Furthermore, $690,632 more was spent on the IR group than the DR group in total during the study. This was equivalent to an average additional cost of $1,744 per IR member over the 3 years of the study.


Although this Cerner study had several limitations that may have weakened the association between health risks and cost savings, the results still suggest that wellness programs that focus on lowering health risks can be beneficial. The included cohort participated in a comprehensive wellness program that included health risk assessments, condition management and incentives to practice healthy lifestyles.

Overall, the cohort was relatively healthy and, at follow up, significantly (P< 0.0001) more members had lowered risk scores than higher risk scores. Additionally, members whose net risk factor score decreased over the study period had lower healthcare utilization (of expensive services) and costs than those whose score increased.

Interestingly, however, at baseline the members of this group were significantly older, had a greater percentage of males and a higher average risk score, which are all factors generally associated with higher health risks (all P ? 0.0002). Nonetheless, over the 3-year study period, approximately $700,000 more was spent on the members whose risk scores increased.

In conclusion, the results of this study support the efforts of an increasing number of employers who are investing in wellness programs to improve the health of their employees and contain rising healthcare costs.4 Beyond reducing utilization of expensive services, lower health risks could provide other benefits for employees and employers.

For employers, improved productivity and reduced rates of absenteeism and presenteeism could result in additional cost savings. For employees, lower health risks could result in improved quality of life and longer lives. Future research into these health benefits would supplement this study and offer additional justification for employer-sponsored wellness programs.


1. Roehr B. Cost of employer provided health insurance double in US in a decade. BMJ. 2011;343:d6256.

2. The Kaiser Family Foundation and Health Research and Educational Trust. Employer health benefits: 2011 summary of findings. Accessed December 5, 2011. Last updated September 27,2011.

3. Agency for Healthcare Research and Quality. The high concentration of U.S. health care expenditures. Accessed December 5, 2011. Last updated June,2006.

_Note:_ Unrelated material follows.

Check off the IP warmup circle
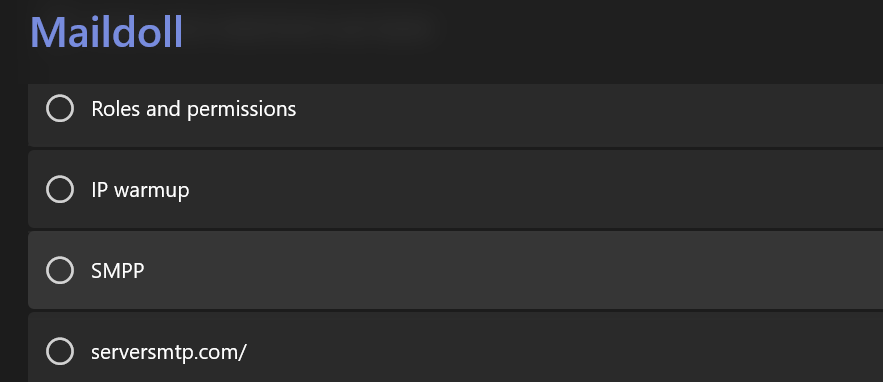 [x=60, y=189]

4. Phillips JF. Using an ounce of prevention: does it reduce health care expenditures and reap pounds of profits? A study of the financial impact of wellness and health risk screening programs. J Health Care Finance. 2009;36:1-12.

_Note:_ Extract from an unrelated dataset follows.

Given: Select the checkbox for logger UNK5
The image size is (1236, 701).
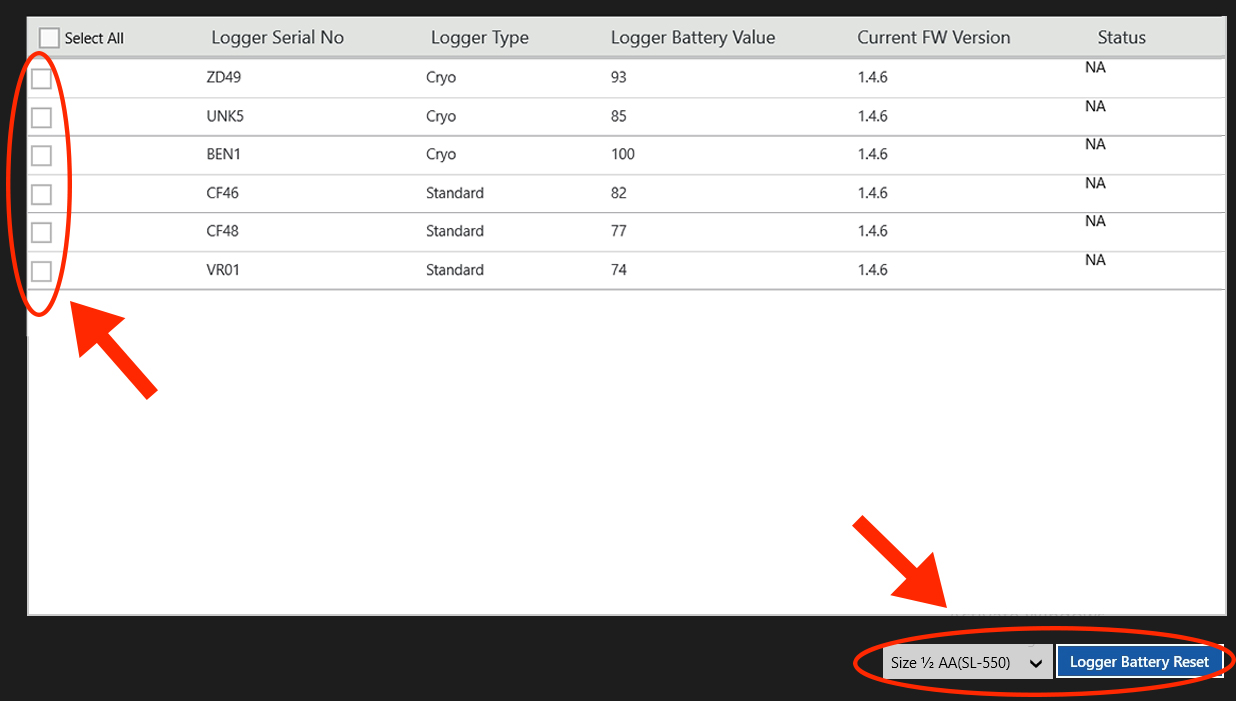Looking at the screenshot, I should (41, 117).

5. Berry LL, Mirabito AM, Baun WB. What’s the hard return on employee wellness programs? Harv Bus Rev. 2011;89:20-21.

6. Naydeck BL, Pearson JA, Ozminkowski RJ, Day BT, Goetzel RZ. The impact of the Highmark employee wellness programs on 4-year healthcare costs. J Occup Environ Med. 2008;50:146-156.

7. Henke RM, Goetzel RZ, McHugh J, Isaac F. Recent experience in health promotion at Johnson & Johnson: lower health spending, strong return on investment. Health Aff (Millwood). 2011;30:490-499.

8. Wilson PW, Castelli WP, Kannel WB. Coronary risk prediction in adults (the Framingham Heart Study). Am J Cardiol. 1987;59:91G-94G.